**Data for review**
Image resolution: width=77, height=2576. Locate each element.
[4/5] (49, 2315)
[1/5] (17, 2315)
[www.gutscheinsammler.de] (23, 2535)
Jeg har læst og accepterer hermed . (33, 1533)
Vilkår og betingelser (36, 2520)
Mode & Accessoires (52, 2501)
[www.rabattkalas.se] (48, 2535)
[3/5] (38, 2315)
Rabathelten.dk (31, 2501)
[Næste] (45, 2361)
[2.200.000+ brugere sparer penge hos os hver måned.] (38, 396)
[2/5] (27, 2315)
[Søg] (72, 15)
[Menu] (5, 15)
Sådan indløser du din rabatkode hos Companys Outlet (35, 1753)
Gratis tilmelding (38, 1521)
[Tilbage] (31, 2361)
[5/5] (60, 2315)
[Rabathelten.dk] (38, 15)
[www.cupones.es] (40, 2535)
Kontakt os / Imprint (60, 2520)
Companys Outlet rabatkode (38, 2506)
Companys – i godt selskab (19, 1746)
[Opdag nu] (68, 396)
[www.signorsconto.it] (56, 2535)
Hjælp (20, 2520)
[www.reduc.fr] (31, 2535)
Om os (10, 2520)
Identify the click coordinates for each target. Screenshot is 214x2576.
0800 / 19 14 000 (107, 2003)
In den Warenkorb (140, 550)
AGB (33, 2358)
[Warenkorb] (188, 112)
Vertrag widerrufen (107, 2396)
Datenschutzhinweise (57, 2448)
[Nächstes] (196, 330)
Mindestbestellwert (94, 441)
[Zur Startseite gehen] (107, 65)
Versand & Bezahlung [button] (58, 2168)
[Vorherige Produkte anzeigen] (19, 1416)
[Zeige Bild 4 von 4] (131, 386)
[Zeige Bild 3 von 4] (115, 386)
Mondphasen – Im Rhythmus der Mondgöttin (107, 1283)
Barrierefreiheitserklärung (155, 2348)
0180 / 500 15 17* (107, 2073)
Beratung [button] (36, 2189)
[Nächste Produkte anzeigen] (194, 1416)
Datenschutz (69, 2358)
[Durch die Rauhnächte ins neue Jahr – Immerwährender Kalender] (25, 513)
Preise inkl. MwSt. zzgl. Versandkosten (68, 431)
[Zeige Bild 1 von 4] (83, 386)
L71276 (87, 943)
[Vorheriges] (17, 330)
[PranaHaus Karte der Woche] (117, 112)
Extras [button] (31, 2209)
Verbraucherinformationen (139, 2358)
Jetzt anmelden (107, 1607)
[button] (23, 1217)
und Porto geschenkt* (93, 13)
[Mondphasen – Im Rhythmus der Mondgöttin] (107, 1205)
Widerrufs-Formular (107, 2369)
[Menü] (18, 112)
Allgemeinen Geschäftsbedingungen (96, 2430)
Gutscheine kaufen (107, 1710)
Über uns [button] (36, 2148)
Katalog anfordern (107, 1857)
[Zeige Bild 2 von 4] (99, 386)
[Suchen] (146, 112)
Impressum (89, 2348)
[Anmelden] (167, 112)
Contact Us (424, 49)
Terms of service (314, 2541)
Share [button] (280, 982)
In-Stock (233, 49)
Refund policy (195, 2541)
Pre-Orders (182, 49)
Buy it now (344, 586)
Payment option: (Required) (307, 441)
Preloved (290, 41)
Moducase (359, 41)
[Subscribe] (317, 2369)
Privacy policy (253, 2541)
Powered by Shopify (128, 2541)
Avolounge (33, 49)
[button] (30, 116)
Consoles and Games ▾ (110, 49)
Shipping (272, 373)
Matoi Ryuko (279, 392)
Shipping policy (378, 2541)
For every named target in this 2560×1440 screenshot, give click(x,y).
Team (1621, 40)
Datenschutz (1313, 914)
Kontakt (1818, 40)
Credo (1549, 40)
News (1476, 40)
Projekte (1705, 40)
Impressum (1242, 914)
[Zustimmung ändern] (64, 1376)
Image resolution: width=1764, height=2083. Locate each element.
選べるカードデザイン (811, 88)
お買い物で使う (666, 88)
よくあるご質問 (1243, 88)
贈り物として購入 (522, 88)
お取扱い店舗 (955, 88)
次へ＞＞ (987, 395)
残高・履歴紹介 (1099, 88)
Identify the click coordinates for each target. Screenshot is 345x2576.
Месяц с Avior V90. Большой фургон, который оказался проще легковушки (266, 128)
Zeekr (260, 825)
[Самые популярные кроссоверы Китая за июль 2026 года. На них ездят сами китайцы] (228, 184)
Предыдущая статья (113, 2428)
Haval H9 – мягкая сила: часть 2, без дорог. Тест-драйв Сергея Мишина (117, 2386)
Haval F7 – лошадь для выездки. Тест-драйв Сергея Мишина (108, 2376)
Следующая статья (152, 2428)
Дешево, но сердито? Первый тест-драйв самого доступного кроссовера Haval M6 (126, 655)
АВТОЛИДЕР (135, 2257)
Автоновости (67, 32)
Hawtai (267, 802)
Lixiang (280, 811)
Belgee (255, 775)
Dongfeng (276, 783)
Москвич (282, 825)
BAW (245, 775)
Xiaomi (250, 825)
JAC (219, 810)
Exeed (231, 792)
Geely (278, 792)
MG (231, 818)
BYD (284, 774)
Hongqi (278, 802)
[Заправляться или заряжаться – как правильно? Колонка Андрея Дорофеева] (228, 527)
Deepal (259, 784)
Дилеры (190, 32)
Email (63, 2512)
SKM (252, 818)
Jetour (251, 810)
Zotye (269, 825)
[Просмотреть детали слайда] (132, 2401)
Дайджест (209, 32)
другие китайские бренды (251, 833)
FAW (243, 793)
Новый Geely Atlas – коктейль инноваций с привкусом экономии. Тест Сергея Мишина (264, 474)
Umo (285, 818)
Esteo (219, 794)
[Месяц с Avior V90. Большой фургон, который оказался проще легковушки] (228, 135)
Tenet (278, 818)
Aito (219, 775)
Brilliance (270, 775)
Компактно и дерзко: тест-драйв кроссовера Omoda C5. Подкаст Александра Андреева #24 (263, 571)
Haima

**Your assignment**
Go through the entries. Report every line that contains the word "Identify".

**Answer space**
Identify the click coordinates for each target. Screenshot is 214x2576.
Identify the click coordinates for each target. Screenshot is 345x2576.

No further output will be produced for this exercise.